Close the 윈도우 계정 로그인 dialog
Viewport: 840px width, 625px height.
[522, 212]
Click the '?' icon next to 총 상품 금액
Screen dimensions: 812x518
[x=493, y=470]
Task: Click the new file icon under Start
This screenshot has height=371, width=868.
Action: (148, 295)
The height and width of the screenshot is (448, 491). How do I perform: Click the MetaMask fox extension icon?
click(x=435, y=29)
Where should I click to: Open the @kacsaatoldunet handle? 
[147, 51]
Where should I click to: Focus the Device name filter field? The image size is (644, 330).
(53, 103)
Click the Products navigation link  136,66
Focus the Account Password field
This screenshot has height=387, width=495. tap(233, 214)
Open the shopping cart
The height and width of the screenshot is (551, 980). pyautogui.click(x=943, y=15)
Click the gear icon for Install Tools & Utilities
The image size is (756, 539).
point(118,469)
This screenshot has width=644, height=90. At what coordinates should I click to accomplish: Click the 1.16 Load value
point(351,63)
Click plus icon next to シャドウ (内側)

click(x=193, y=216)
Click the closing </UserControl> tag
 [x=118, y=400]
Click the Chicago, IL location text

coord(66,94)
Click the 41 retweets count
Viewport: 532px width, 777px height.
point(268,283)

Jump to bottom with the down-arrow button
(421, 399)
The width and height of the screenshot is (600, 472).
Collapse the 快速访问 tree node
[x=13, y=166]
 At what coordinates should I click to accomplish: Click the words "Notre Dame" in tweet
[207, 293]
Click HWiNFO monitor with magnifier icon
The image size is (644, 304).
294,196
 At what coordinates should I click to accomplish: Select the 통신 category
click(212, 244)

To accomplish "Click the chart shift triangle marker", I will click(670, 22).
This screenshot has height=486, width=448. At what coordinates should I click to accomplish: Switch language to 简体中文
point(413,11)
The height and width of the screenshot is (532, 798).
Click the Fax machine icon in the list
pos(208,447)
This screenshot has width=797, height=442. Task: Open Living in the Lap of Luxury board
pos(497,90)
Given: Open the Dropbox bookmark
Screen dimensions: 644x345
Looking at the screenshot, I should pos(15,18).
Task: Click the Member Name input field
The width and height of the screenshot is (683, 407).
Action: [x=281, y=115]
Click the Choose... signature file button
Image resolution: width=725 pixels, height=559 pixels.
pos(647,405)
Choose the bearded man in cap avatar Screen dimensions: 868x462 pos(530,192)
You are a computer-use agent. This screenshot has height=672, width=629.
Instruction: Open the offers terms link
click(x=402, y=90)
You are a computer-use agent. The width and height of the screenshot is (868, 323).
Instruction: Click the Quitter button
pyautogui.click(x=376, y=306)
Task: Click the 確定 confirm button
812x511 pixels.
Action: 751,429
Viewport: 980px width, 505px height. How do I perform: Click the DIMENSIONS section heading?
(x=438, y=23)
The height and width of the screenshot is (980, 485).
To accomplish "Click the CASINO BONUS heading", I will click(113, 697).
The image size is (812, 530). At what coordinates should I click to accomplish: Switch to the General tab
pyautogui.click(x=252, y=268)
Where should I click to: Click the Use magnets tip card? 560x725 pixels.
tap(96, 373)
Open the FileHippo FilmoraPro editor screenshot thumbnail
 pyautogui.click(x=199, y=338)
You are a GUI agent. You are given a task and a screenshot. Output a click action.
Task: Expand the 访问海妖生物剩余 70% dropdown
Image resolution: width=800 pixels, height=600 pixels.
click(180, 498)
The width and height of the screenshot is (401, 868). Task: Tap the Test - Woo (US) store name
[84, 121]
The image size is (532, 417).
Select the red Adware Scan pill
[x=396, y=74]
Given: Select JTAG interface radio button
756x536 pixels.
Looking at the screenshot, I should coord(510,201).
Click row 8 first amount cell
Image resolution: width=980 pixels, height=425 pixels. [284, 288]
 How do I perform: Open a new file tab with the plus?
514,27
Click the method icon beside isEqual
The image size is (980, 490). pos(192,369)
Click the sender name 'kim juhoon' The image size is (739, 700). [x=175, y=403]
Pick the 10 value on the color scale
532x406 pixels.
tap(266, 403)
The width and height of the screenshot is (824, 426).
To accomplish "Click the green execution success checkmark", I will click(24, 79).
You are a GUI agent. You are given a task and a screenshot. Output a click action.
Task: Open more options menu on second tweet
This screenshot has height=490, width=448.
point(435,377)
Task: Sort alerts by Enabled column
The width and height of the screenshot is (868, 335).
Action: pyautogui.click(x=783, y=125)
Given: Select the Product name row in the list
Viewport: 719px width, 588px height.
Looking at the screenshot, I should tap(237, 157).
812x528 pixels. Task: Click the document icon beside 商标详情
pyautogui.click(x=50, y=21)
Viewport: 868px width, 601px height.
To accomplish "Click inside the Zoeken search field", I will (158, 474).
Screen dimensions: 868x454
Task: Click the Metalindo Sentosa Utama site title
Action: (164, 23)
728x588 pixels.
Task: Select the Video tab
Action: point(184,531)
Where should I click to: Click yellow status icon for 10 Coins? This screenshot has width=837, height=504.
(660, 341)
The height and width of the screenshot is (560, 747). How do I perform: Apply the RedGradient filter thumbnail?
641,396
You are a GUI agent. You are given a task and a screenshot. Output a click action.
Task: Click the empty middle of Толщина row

_Problem statement_:
Your response should consist of the full listing, repeated exactly.

_Output of the task_:
Close the 윈도우 계정 로그인 dialog
Viewport: 840px width, 625px height.
[522, 212]
Click the '?' icon next to 총 상품 금액
Screen dimensions: 812x518
[x=493, y=470]
Task: Click the new file icon under Start
This screenshot has height=371, width=868.
Action: (148, 295)
The height and width of the screenshot is (448, 491). How do I perform: Click the MetaMask fox extension icon?
click(x=435, y=29)
Where should I click to: Open the @kacsaatoldunet handle? 
[147, 51]
Where should I click to: Focus the Device name filter field? The image size is (644, 330).
(53, 103)
Click the Products navigation link  136,66
Focus the Account Password field
This screenshot has height=387, width=495. tap(233, 214)
Open the shopping cart
The height and width of the screenshot is (551, 980). pyautogui.click(x=943, y=15)
Click the gear icon for Install Tools & Utilities
The image size is (756, 539).
point(118,469)
This screenshot has width=644, height=90. At what coordinates should I click to accomplish: Click the 1.16 Load value
point(351,63)
Click plus icon next to シャドウ (内側)

click(x=193, y=216)
Click the closing </UserControl> tag
 [x=118, y=400]
Click the Chicago, IL location text

coord(66,94)
Click the 41 retweets count
Viewport: 532px width, 777px height.
point(268,283)

Jump to bottom with the down-arrow button
(421, 399)
The width and height of the screenshot is (600, 472).
Collapse the 快速访问 tree node
[x=13, y=166]
 At what coordinates should I click to accomplish: Click the words "Notre Dame" in tweet
[207, 293]
Click HWiNFO monitor with magnifier icon
The image size is (644, 304).
294,196
 At what coordinates should I click to accomplish: Select the 통신 category
click(212, 244)

To accomplish "Click the chart shift triangle marker", I will click(670, 22).
This screenshot has height=486, width=448. At what coordinates should I click to accomplish: Switch language to 简体中文
point(413,11)
The height and width of the screenshot is (532, 798).
Click the Fax machine icon in the list
pos(208,447)
This screenshot has width=797, height=442. Task: Open Living in the Lap of Luxury board
pos(497,90)
Given: Open the Dropbox bookmark
Screen dimensions: 644x345
Looking at the screenshot, I should pos(15,18).
Task: Click the Member Name input field
The width and height of the screenshot is (683, 407).
Action: [x=281, y=115]
Click the Choose... signature file button
Image resolution: width=725 pixels, height=559 pixels.
pos(647,405)
Choose the bearded man in cap avatar Screen dimensions: 868x462 pos(530,192)
You are a computer-use agent. This screenshot has height=672, width=629.
Instruction: Open the offers terms link
click(x=402, y=90)
You are a computer-use agent. The width and height of the screenshot is (868, 323).
Instruction: Click the Quitter button
pyautogui.click(x=376, y=306)
Task: Click the 確定 confirm button
812x511 pixels.
Action: 751,429
Viewport: 980px width, 505px height. How do I perform: Click the DIMENSIONS section heading?
(x=438, y=23)
The height and width of the screenshot is (980, 485).
To accomplish "Click the CASINO BONUS heading", I will click(113, 697).
The image size is (812, 530). At what coordinates should I click to accomplish: Switch to the General tab
pyautogui.click(x=252, y=268)
Where should I click to: Click the Use magnets tip card? 560x725 pixels.
tap(96, 373)
Open the FileHippo FilmoraPro editor screenshot thumbnail
 pyautogui.click(x=199, y=338)
You are a GUI agent. You are given a task and a screenshot. Output a click action.
Task: Expand the 访问海妖生物剩余 70% dropdown
Image resolution: width=800 pixels, height=600 pixels.
click(180, 498)
The width and height of the screenshot is (401, 868). Task: Tap the Test - Woo (US) store name
[84, 121]
The image size is (532, 417).
Select the red Adware Scan pill
[x=396, y=74]
Given: Select JTAG interface radio button
756x536 pixels.
Looking at the screenshot, I should coord(510,201).
Click row 8 first amount cell
Image resolution: width=980 pixels, height=425 pixels. [284, 288]
 How do I perform: Open a new file tab with the plus?
514,27
Click the method icon beside isEqual
The image size is (980, 490). pos(192,369)
Click the sender name 'kim juhoon' The image size is (739, 700). [x=175, y=403]
Pick the 10 value on the color scale
532x406 pixels.
tap(266, 403)
The width and height of the screenshot is (824, 426).
To accomplish "Click the green execution success checkmark", I will click(24, 79).
You are a GUI agent. You are given a task and a screenshot. Output a click action.
Task: Open more options menu on second tweet
This screenshot has height=490, width=448.
point(435,377)
Task: Sort alerts by Enabled column
The width and height of the screenshot is (868, 335).
Action: pyautogui.click(x=783, y=125)
Given: Select the Product name row in the list
Viewport: 719px width, 588px height.
Looking at the screenshot, I should tap(237, 157).
812x528 pixels. Task: Click the document icon beside 商标详情
pyautogui.click(x=50, y=21)
Viewport: 868px width, 601px height.
To accomplish "Click inside the Zoeken search field", I will (158, 474).
Screen dimensions: 868x454
Task: Click the Metalindo Sentosa Utama site title
Action: (164, 23)
728x588 pixels.
Task: Select the Video tab
Action: point(184,531)
Where should I click to: Click yellow status icon for 10 Coins? This screenshot has width=837, height=504.
(660, 341)
The height and width of the screenshot is (560, 747). How do I perform: Apply the RedGradient filter thumbnail?
641,396
You are a GUI agent. You are given a task and a screenshot. Output a click action.
Task: Click the empty middle of Толщина row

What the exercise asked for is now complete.